The evolution of AssetAvenue and its competitors away from their original crowdfunding vision was caused in part by the government’s slow implementation of the JOBS Act. Numerous ventures started up in 2013 with the intent to facilitate crowdfunding. Three years later, the main crowdfunding provisions of the act have not yet been put into effect. That will finally happen this May, when rules governing non-accredited equity crowdfunding go into effect.
And even then, under the rules for crowdfunding approved by the Securities and Exchange Commission, a business venture will only be allowed to raise up to $1 million a year. That’s not enough for meaningful investment in commercial real estate, entrepreneurs say.
“Real estate transactions are larger than that,” said Jilliene Helman, CEO of Realty Mogul Co. in Los Angeles. “You’re going to have to aggregate more capital to make it viable.”
Realty Mogul offers debt and equity financing for cash-flowing commercial real estate investments, raised from accredited individual investors and institutions.

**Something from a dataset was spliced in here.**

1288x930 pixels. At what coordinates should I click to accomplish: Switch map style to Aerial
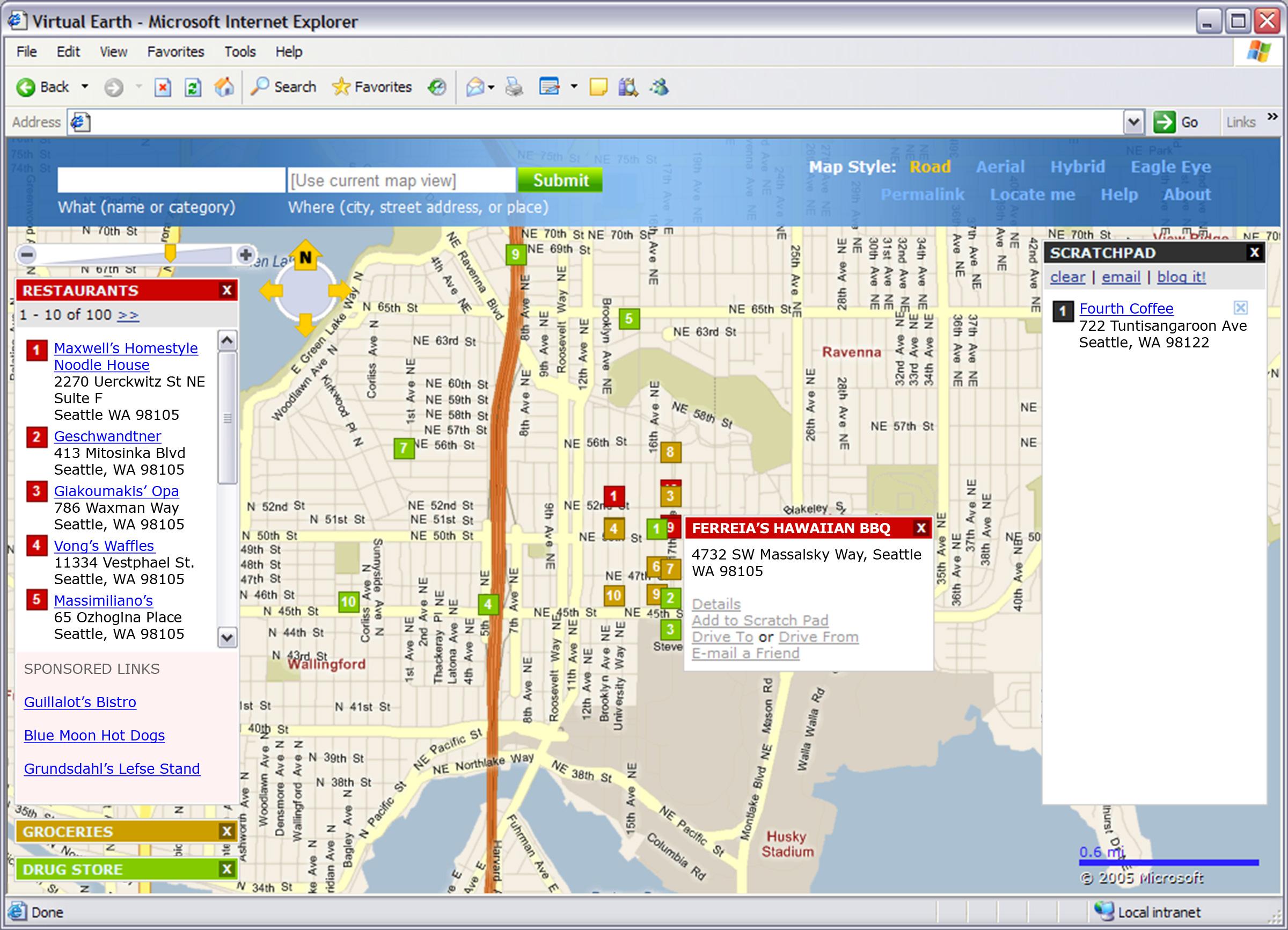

The JOBS Act included other provisions that might have been—but in the end weren’t—useful in efforts to market commercial real estate investment to the masses. One of those allowed “general solicitation,” or mass consumer advertising, of unregistered securities that only accredited investors can buy.

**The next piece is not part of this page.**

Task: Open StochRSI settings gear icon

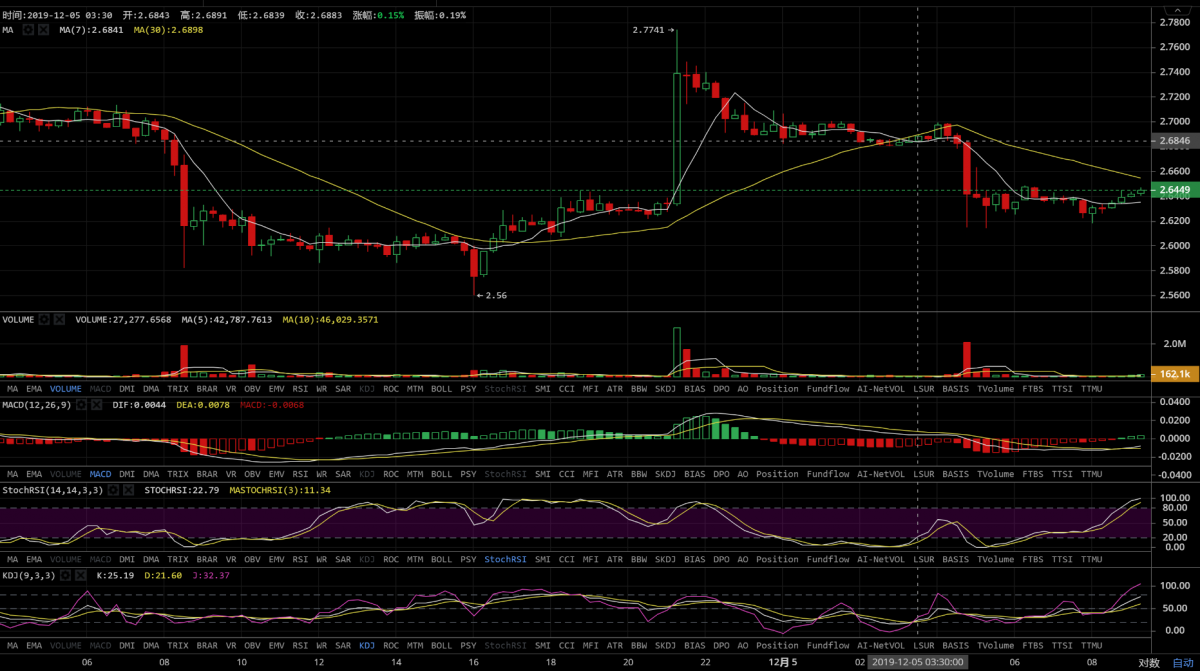Action: click(x=113, y=490)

RealtyShares in San Francisco raises debt and equity capital from accredited investors who can put up as little as $5,000 through its platform.
But even as it raises amounts that small, RealtyShares doesn’t see utility in the general solicitation rules, General Counsel Lawrence Fassler said.
When the SEC implemented the rules, it included requirements that if securities are sold through general solicitation, the issuer must rigorously screen the investors to assure that they are accredited. The process generally requires a letter from the investor’s attorney or accountant. It’s a lot of work for the securities issuer, and investors may view it as a violation of their privacy.
Still, the operators of the new real estate crowdfunding platforms argue that they are bringing innovation to the commercial real estate market, even if it isn’t the innovation that many first imagined.
“Crowdfunding or syndications in real estate have occurred forever, but the Internet technology allows us to expand the geographic reach of the investors,” Fassler said. “An investor in New York can invest in a property in California or Texas that they wouldn’t have heard of” in the past.
Others say they have brought new efficiency to real estate investment.
“We’re focused on building out an origination practice that makes the process for applying easier,” said AssetAvenue’s Pathria. “And we’re using big data to make underwriting mortgages easier.”
It may be for the best that, for the time being, it remains difficult to raise capital from the smallest investors.
In the meantime, many of the pioneers in real estate crowdfunding say they are focused on building up their underwriting processes and their reputations for offering prudent investments.
AssetAvenue’s Pathria notes his own background as an executive at Colony Capital, and the rest of his team’s experience as institutional investors.
RealtyMogul.com’s Helman notes that her company is registered as a securities broker-dealer, voluntarily subjecting itself to the oversight of the Financial Industry Regulatory Authority.
Both argue that other crowdfunding platforms that may not be upholding the same standards may be putting their entire young industry’s reputation at risk.
“I’m personally worried that there are a number of other crowdfunders out there that are not bringing an institutional vigor when they bring loans to the crowd,” Pathria said. “If there’s a downturn, I don’t think their mortgages will fare as well.”